The output of the parser is LLVM IR – without the intermediate generation of an AST. Unlike with bottom-up parsers, in top-down parsers it is rather convenient to perform semantic analysis and generate IR in parallel while parsing, i.e. while the parser is matching the grammar rules.
Jancy grammar belongs to context-sensitive LL(2).
Syntactic/semantic analysis is performed in multiple passes (mostly two, with some rules requiring three passes). This, however, does not mean that the source is re-tokenized multiple times.
The second pass is needed to allow the usage of global entities (namespaces, types, variables, functions and properties) before their declaration, which might be below or even reside in a separate compilation unit. The third pass is necessary for the preliminary calculation of reactor class layouts.
Graco – LL(k) Grammar Compiler
The parser for the Jancy compiler is generated using Graco, our in-house builder of table-driven LL(k) parsers.
The main reason why we chose a generated parser while most production-level compilers favor recursive descent is this: we wanted to achieve the perfect syntax for our language. In order to succeed we had to go through a lot of trial and error experiments. We didn’t want to be bogged down in the routine of adjusting a recursive-descent parser. In addition, the generated parser provides two more benefits:
EBNF grammar as a permanently relevant syntax reference
Natural constraints to not let us get too crazy with the syntax.
What’s wrong with ANTLR, Coco, Yacc/Bison, Lemon and other undoubtedly respectable and tried-and-true parser generators is in itself an interesting subject. It is, however, the one for a separate article, as it would require detailed comparison with lots of code snippets. We will get to that some day. For now let’s just say that we needed a top-down parser generator with predictable and configurable conflict resolution mechanism and ANYTOKEN support – and we found that each existing parser generator couldn’t quite cut it at one situation or another.

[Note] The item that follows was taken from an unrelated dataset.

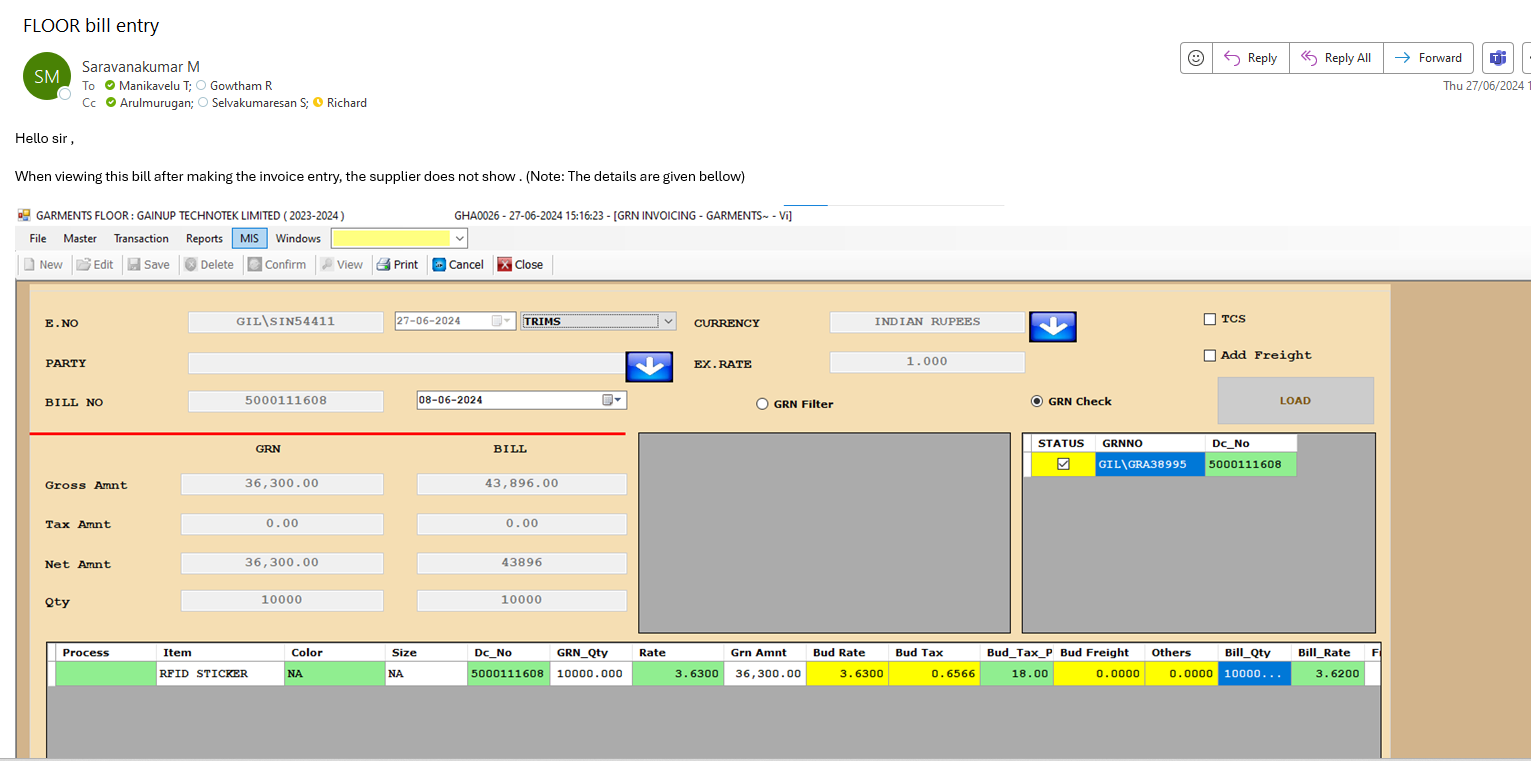Click the Save toolbar icon
Viewport: 1531px width, 761px height.
(134, 265)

The collaboration model between the parser and the lexer was “lifted” from Lemon. The Graco-generated parser does not call the lexer. Instead, the external loop asks the lexer to tokenize the next source chunk and feeds tokens into the table-driven parser. This model allows for an incremental parsing of incomplete compilation units (supports pause-and-resume, so to speak). Plus there is no need for artificial nesting level limitations due to the danger of a stack overflow (it’s simply not an issue here).